═══ Material for this task ═══
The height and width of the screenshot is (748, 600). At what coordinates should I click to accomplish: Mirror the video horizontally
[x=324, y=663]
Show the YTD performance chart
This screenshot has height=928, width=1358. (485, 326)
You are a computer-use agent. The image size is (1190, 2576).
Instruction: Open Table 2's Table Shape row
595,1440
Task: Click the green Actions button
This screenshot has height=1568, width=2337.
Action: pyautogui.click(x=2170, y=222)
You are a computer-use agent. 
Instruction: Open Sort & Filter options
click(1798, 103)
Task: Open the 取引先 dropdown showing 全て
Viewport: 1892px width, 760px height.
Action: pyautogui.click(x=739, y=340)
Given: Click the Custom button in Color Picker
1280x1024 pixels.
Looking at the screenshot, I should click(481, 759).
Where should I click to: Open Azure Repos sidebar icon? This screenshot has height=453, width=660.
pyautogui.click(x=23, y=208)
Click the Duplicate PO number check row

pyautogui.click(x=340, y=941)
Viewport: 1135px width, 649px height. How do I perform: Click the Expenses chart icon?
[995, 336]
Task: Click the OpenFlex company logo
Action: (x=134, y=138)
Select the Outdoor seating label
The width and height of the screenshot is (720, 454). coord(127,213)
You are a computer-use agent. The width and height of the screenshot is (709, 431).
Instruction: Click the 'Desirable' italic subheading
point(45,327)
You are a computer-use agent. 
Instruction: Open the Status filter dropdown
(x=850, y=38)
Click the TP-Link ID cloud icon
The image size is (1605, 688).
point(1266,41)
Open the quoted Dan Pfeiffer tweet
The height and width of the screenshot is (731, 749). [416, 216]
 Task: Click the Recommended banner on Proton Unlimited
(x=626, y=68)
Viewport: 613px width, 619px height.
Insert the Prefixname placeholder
═══
Aim of the exercise: Reproduce everything from the line containing "You are a computer-use agent. The width" down to the last of the lines above, word for word.

Answer to this task:
You are a computer-use agent. The width and height of the screenshot is (709, 431).
Instruction: Click the 'Desirable' italic subheading
point(45,327)
You are a computer-use agent. 
Instruction: Open the Status filter dropdown
(x=850, y=38)
Click the TP-Link ID cloud icon
The image size is (1605, 688).
point(1266,41)
Open the quoted Dan Pfeiffer tweet
The height and width of the screenshot is (731, 749). [416, 216]
 Task: Click the Recommended banner on Proton Unlimited
(x=626, y=68)
Viewport: 613px width, 619px height.
Insert the Prefixname placeholder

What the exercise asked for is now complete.